*Article:*
--*--

Through nine games in 2024, the Kansas City Chiefs were undefeated. A year later, at the same juncture, they stand at 5-4 — but rest assured, that has little to do with the play of their quarterback.

Patrick Mahomes’ completion percentage is down about five points (64.6%), but he’s thrown for 141 more yards, five more touchdowns and four fewer interceptions this year. His passer rating is eight points higher, at 98.2.

Year over year, Mahomes has elevated his play — so much so that even with the Chiefs just a game above .500, he still ranks third in the NFL MVP odds at most sportsbooks.

But don’t tell him that, as he has one specific area of improvement in mind.

“I think just staying true to the progressions sometimes as the games go on,” he said Wednesday. “If I look back, especially at the Bills game in general, I started off pretty well going through my progressions, but as the game went on, getting away from that.

“Try to be better at that and then try and settle myself down in some of those moments, but we did a lot of good things. It’s just about being more consistent on a week-to-week basis.”

The irony? Mahomes has actually been way better at working through progressions this year than last, as Star columnist Sam McDowell pointed out a couple weeks back. In fact, he’s been better than anyone else in the league, including Matt Stafford and Drake Maye — the duo that stands ahead of him in those current MVP odds.

When asked about Mahomes’ self-critique, Chiefs offensive coordinator Matt Nagy properly redirected the focus to the offense as a whole.

“To me, when you look at it from a bigger picture — not so much individual — the thing that stuck out, and we talked about it as a team and as an offense, is we started off that game (against Buffalo) with a three-and-out,” Nagy said Thursday. “And then we started off the third quarter and went three-and-out.

“We were not efficient at the end of the half with getting a touchdown — we got a field goal from the 1-yard line, and they stopped us on fourth down. The things we’d been good at most of the year, we struggled with.”

Mahomes’ apparent recency bias is likely a direct result of his time under duress against the Bills in Week 9.

--*--

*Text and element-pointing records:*
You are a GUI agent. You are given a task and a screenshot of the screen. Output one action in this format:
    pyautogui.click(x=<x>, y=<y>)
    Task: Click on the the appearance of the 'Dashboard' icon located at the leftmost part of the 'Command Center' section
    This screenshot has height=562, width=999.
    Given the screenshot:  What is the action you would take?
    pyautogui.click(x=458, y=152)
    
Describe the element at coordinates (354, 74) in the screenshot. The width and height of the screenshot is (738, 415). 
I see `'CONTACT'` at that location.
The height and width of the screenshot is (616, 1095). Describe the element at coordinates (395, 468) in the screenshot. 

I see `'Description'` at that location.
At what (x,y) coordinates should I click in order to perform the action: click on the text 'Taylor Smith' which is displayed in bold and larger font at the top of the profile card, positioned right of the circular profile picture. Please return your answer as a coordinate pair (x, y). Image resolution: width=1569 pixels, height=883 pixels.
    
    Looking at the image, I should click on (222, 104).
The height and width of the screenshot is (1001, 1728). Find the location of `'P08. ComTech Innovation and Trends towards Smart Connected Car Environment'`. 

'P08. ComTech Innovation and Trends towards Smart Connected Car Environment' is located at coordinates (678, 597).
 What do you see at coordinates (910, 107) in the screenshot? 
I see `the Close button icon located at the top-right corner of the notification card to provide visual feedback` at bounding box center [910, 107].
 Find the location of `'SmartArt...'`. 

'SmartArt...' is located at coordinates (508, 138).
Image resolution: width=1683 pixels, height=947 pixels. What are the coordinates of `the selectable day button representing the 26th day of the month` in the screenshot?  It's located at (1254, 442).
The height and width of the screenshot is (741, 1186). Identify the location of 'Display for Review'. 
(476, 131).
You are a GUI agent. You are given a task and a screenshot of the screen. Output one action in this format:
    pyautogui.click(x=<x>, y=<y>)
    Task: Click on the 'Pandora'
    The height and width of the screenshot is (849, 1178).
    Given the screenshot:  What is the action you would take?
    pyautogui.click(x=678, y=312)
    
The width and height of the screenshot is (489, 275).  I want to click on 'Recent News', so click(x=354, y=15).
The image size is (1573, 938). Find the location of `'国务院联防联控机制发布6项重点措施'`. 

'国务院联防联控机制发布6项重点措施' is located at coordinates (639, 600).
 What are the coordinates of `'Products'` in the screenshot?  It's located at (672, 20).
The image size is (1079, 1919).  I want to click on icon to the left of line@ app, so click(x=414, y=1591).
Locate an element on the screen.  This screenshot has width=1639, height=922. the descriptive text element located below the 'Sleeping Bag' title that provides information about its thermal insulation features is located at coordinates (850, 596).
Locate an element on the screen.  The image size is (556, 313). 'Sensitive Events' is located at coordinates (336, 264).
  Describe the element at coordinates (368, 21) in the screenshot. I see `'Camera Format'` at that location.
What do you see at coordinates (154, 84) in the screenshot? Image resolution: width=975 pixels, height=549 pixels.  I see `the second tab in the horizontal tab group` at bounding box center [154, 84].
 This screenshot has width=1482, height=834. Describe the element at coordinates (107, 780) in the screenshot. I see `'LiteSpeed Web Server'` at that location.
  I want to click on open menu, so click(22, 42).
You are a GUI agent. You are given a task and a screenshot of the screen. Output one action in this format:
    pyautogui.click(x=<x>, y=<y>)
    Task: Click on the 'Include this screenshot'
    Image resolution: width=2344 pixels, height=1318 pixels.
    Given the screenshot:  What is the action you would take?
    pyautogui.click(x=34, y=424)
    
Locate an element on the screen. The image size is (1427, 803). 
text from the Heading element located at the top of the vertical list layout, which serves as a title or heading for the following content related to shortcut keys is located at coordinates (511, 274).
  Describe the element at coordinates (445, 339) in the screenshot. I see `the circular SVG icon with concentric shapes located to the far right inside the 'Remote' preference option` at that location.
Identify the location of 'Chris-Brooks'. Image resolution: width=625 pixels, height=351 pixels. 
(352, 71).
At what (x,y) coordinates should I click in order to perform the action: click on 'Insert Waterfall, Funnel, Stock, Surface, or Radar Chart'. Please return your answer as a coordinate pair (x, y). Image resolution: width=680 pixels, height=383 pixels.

--*--

*Stated exercise:* From the article on Patrick Mahomes, extract the passage starting with "Patrick Mahomes’ completion" and going on through "at most sportsbooks.", word for word.

*Complete output:*
Patrick Mahomes’ completion percentage is down about five points (64.6%), but he’s thrown for 141 more yards, five more touchdowns and four fewer interceptions this year. His passer rating is eight points higher, at 98.2.

Year over year, Mahomes has elevated his play — so much so that even with the Chiefs just a game above .500, he still ranks third in the NFL MVP odds at most sportsbooks.